Von Olga Samofalowa
Trotz des Eskalationsrisikos im Nahen Osten zeigt sich der Ölpreis erstaunlich robust. Am Dienstagmorgen sank er zwar zunächst um zwei Prozent auf nahezu 70 US-Dollar pro Barrel – trotz des Tötens des Hisbollah-Chefs Hassan Nasrallah durch Israel am vergangenen Freitag. Doch schon am Abend reagierte der Markt auf die zunehmenden Spannungen: Der Preis für Brent-Öl kletterte erstmals seit dem 24. September wieder auf 75 US-Dollar pro Barrel.
Diese Preisanstiege folgten Berichten über einen Raketenbeschuss auf Israel durch den Iran. Israel gab bekannt, dass etwa 180 ballistische Raketen abgefeuert wurden, von denen die meisten von der israelischen Verteidigung abgefangen wurden. Normalerweise hätten solche Konfliktnachrichten bereits in der vergangenen Woche – als Israel seine militärischen Aktionen intensivierte und Führer der Hisbollah und der Hamas tötete – die Ölpreise in die Höhe schnellen lassen. Dass dies nicht geschah, überraschte viele Marktteilnehmer.
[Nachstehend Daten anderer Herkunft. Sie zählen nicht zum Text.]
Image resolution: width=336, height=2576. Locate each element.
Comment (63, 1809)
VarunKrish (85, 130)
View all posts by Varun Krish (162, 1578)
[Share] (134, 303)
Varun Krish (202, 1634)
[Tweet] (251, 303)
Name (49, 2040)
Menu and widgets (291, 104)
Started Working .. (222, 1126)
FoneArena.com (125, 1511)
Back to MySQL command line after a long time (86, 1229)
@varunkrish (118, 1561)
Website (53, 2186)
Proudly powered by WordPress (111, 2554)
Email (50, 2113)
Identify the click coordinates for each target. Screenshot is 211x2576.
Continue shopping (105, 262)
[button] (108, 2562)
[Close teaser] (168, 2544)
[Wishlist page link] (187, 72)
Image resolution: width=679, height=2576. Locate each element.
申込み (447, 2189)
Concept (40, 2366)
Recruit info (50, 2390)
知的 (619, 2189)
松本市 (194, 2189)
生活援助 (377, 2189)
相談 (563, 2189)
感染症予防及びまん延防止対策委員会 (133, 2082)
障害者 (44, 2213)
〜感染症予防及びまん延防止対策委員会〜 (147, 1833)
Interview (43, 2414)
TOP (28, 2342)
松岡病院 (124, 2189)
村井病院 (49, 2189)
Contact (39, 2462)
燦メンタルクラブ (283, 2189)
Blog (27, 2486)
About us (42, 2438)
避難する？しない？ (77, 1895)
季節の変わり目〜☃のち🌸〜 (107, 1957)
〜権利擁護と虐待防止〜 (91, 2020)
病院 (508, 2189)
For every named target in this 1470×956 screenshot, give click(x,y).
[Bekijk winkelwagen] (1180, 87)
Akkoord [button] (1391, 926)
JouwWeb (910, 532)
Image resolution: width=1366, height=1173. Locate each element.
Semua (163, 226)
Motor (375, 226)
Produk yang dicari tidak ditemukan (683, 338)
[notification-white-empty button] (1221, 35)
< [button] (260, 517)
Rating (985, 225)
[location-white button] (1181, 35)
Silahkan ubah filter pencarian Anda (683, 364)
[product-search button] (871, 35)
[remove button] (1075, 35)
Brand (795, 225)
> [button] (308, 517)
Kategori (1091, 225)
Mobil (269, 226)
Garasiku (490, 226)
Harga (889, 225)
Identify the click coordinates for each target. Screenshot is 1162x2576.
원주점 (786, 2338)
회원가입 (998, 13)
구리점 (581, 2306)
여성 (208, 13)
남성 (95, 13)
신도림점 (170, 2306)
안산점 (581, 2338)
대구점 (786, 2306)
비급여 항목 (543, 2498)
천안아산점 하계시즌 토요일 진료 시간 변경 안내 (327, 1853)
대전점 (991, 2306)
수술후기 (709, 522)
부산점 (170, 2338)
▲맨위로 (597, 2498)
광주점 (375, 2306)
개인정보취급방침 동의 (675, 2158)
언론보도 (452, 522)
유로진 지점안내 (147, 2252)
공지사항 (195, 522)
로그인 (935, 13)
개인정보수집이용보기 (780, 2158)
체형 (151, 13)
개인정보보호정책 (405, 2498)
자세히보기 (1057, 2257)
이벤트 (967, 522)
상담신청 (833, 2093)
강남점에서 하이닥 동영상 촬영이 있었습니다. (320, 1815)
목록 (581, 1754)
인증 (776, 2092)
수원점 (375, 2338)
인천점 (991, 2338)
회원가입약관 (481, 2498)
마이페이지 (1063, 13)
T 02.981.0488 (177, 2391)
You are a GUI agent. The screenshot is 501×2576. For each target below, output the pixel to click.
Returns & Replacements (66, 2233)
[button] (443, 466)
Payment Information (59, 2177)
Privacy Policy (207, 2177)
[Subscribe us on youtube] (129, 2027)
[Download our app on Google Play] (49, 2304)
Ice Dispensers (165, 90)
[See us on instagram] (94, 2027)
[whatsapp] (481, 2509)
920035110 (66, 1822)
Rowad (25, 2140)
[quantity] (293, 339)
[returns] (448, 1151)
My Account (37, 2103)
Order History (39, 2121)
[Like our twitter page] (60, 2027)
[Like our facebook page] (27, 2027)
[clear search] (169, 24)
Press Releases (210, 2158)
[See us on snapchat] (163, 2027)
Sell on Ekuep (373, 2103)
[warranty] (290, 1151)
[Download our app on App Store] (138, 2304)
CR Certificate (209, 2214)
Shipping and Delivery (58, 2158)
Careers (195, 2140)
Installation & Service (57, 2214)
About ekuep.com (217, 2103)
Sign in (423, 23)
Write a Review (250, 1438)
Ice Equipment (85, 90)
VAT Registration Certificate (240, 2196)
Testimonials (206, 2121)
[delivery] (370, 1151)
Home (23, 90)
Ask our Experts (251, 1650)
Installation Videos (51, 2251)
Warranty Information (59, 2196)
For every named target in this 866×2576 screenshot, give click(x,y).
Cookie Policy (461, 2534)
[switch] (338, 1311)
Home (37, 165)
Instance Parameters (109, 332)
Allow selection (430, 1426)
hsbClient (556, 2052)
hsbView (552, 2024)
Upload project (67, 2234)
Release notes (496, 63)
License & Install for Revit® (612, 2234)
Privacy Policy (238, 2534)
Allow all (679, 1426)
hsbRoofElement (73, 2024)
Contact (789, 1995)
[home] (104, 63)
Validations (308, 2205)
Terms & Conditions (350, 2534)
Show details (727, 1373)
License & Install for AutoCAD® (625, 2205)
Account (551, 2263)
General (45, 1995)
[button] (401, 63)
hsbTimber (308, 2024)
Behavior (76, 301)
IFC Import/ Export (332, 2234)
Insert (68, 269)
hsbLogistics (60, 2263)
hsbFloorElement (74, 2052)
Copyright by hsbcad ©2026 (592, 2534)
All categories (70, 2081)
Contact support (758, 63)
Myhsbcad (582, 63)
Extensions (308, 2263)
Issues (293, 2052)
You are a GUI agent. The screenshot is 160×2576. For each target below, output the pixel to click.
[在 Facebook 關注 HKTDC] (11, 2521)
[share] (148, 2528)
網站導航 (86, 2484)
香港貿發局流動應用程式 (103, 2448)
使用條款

Die Straße von Hormus, ein zentraler Seeweg, über den 10-20 Prozent des global geförderten Öls und etwa 20 Prozent des weltweiten Flüssiggases (LNG) transportiert werden, könnte durch militärische Aktionen blockiert werden. Dies würde unweigerlich eine Verknappung auf den Weltmärkten und einen Preisanstieg nach sich ziehen. Allerdings blieben die Märkte bis zu den Raketenangriffen durch den Iran erstaunlich ruhig.
Trotz der niedrigen Ölpreise der letzten Monate sieht Igor Juschkow, Experte an der Finanzuniversität der Russischen Föderation und des Nationalen Energiesicherheitsfonds, einen klaren Trend in den Medienberichten:
“In den Nachrichten wurden vor allem jene Ereignisse hervorgehoben, die den Ölpreis drückten. Eine Ursache sehe ich in den bevorstehenden US-Wahlen. Die westlichen Medien, häufig auf der Seite der Demokraten, bevorzugen niedrigere Ölpreise, da dies die Treibstoffkosten senkt und die Wahlergebnisse für die Demokraten positiv beeinflussen könnte.”
Ein Bericht der Financial Times deutet darauf hin, dass Saudi-Arabien seine Produktionsstrategie ändern könnte, was ebenfalls zu einem sofortigen Preisrückgang führen würde. Doch Juschkow bleibt skeptisch gegenüber einem schnellen Strategiewechsel Saudi-Arabiens, der die internationalen Ölpreise beeinflussen könnte.
Eine klare Voraussage der Ölpreisentwicklung ist komplex, betonte der russische stellvertretende Premierminister Alexander Nowak Ende September. Er zeigte sich dennoch optimistisch über eine Normalisierung der Preise auf etwa 80 US-Dollar pro Barrel.
“Ich sehe kein Problem in der aktuellen Volatilität der Preise. Das passiert in jeder Phase. Ich bin zuversichtlich, dass sich die Preise wieder stabilisieren werden,” erklärte Nowak.
Nowak und Juschkow sehen das OPEC+-Abkommen als einen wesentlichen Stabilisator der Marktvolatilitäten. Wladimir Tschernow, Analyst bei Freedom Finance Global, prognostiziert, dass die Brent-Ölpreise 2025 auf bis zu 90 US-Dollar steigen könnten:
“Im Zuge der weltweiten Ökonomischen Dynamik durch die Lockerung der Geldpolitiken der Zentralbanken, könnte die Nachfrage nach Kohlenwasserstoffen steigen, was die Preise entsprechend anheben wird.”
Um die Preise zu stützen, könnte Russland die Ölproduktion gegen Ende des Jahres zurückfahren, so Tschernow. Juschkow erwartet eine Rückkehr stabilerer Preise nach den US-Wahlen:
“Wenn der Ölpreis über 80 US-Dollar pro Barrel steigt, könnte das OPEC+ Treffen entscheiden, die Produktion weiter zu erhöhen, was den Preis unter 80 US-Dollar drücken könnte.”
Übersetzt aus dem Russischen. Ursprünglich veröffentlicht am 2. Oktober 2024 auf der Webseite der Zeitung Wsgljad.